Leading, Training, and Motivating Citizen Scientists

By Namrata Sengupta

Ellie Perry has been involved with the Earthwatch Urban Resiliency (UR) Program since June 2014, as the Los Angeles area Program Consultant. She assisted with the Operation Resilient Trees project. Ellie recruited and led citizen scientists into the field as well as trained them to collect data independently, during these past years. As we are wrapping up the Operation Resilient Trees project to get ready for our new program Operation Healthy Air, we decided to catch up with Ellie and let her share some of her experiences in leading citizen science initiatives.

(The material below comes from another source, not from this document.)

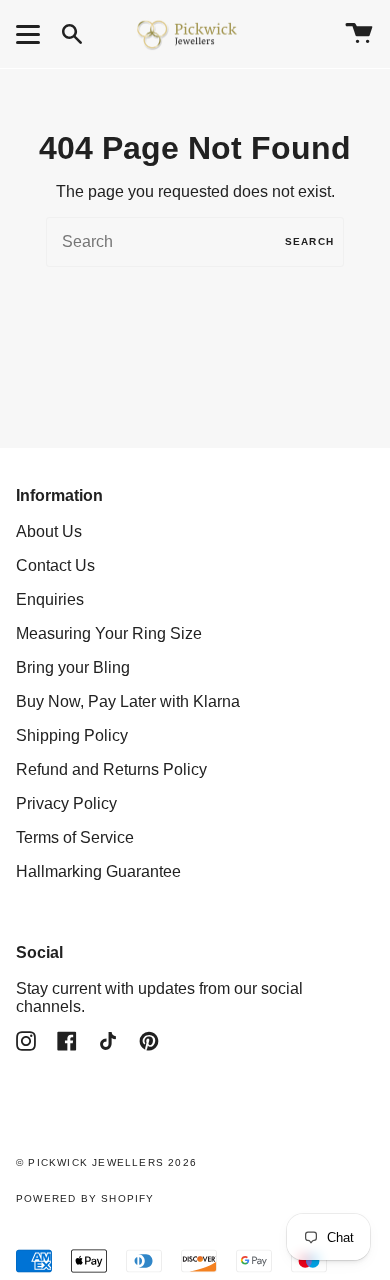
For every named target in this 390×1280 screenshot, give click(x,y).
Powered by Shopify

Ellie Perry (photo credit: Carrie Lederer)
Ellie Perry (photo credit: Carrie Lederer)

Q1. What has been the most exciting part of being associated with the UR program?

I think most of the excitement came with trying to build a citizen science program almost entirely from scratch in an area where the organization (leading it) didn’t have much of a local presence to start.  Since there were so many directions the program could go, it was an exciting process to build it from the ground up, try out different engagement models, and figure out what ultimately would stick and resonate with people in the region.  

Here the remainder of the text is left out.